Both would help Apple get a leg up in important markets, given Apple’s growing TV and video plans and its development of autonomous-driving technology. And given the $94 billion and $58 billion market caps that Netflix and Tesla command, Apple could afford either, or both.
- Benjamin Zhang/Business Insider
But as Dan Morgan, a senior portfolio manager at Synovus Trust Company, noted to Business Insider: Apple doesn’t have a history of making megadeals.
“Traditionally, they like to keep it in-house,” Morgan said of Apple’s product strategy.
Apple’s $3 billion acquisition of Beats in 2014 was an anomaly that still has many observers of the company scratching their heads.
“I don’t know if it’d be a huge megadeal, but I think something to the effect that it allows them to engage in a different market or to expand a market where they don’t have a leadership role” could make sense, says Morgan, whose firm owns roughly 300,o00 shares of Apple.
Another option: acquiring some of the smaller companies that make components for the iPhone and other Apple products.
Apple investors will likely see a windfall, but perhaps not has big as they were expecting
Apple has already earmarked some of the cash for its shareholders. Apple has an active dividend and stock-buyback program that is designed to return excess cash to shareholders. And last February, company CFO Luca Maestri implied that if the US reduced tax rates on foreign holdings, Apple would be able to give more money to investors.
Such a move would give Apple “additional flexibility around our capital return activities,” Maestri told the Financial Times.
But in its announcement on Wednesday, Apple suggested that it planned to use at least some of its overseas cash on new investments. The company plans to spend $30 billion over the next five years on so-called capital expenditures, things like new equipment, property purchases, or buildings.
Some of that money will go to a new campus, the company said. But Apple said it also planned to devote $10 billion to its US data centers. It wasn’t clear whether the company planned to open new data centers or expand existing ones.
The company also said it planned to expand a fund it created to boost suppliers that manufacture their products in the US to $5 billion from $1 billion.
Apple wasn’t clear on just how much of its investments would come from its overseas cash
But it was unclear exactly how much of these investments would come from Apple’s overseas cash stash as opposed to the cash it generates from its ongoing operations, an amount that last year totaled $64 billion. Even if you subtract out the money it devoted to paying out dividends and buying up stock, it still would have $18 billion left over.
It also was unclear whether these announced investments would even represent an increase.
The $30 billion in capital expenditures over five years, for example, sounds like a lot in the abstract. But that averages out to about $6 billion a year. By comparison, Apple nearly $15 billion on capital expenditures in its most recent fiscal year and had already said it planned to spend $16 billion in its current fiscal year.
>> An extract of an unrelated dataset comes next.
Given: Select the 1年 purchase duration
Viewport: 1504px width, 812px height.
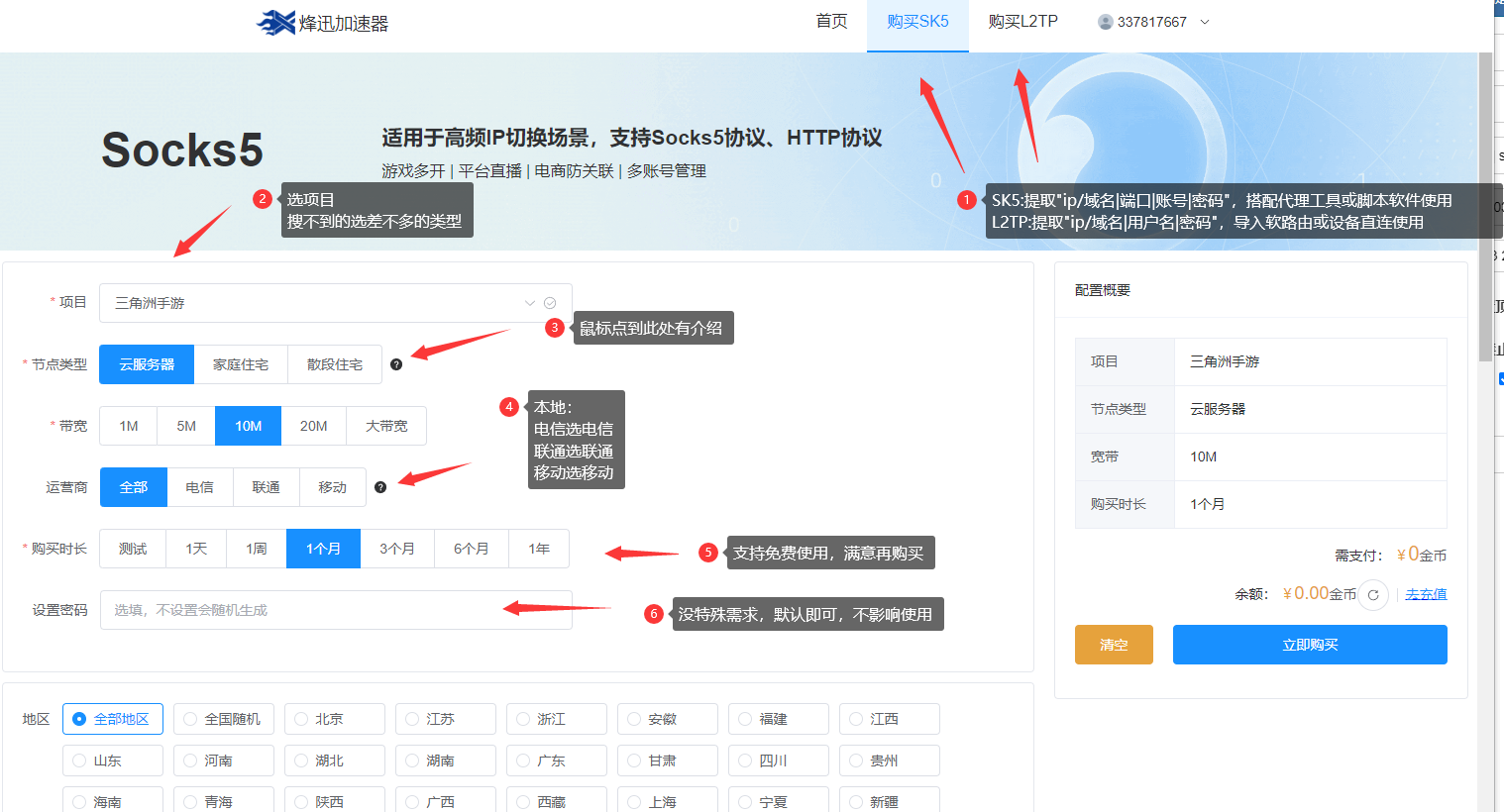Looking at the screenshot, I should coord(538,549).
And don’t forget about its debt
And the company may want to devote a sizable chunk of its overseas cash to one other use: paying down debt. The company that was debt-free as recently as 2012 now owes a whopping $97 billion.
Apple took on that debt to fund its gargantuan dividend and stock-repurchase efforts without tapping into its overseas holdings – and incurring taxes. So, in a sense, shareholders already got a piece on Apple’s foreign stash.
Then again, Apple is paying relatively low rates on that debt, so it may choose to pay it off over time rather than all at once.
Business Insider Tech Editor Alexei Oreskovic contributed to this story.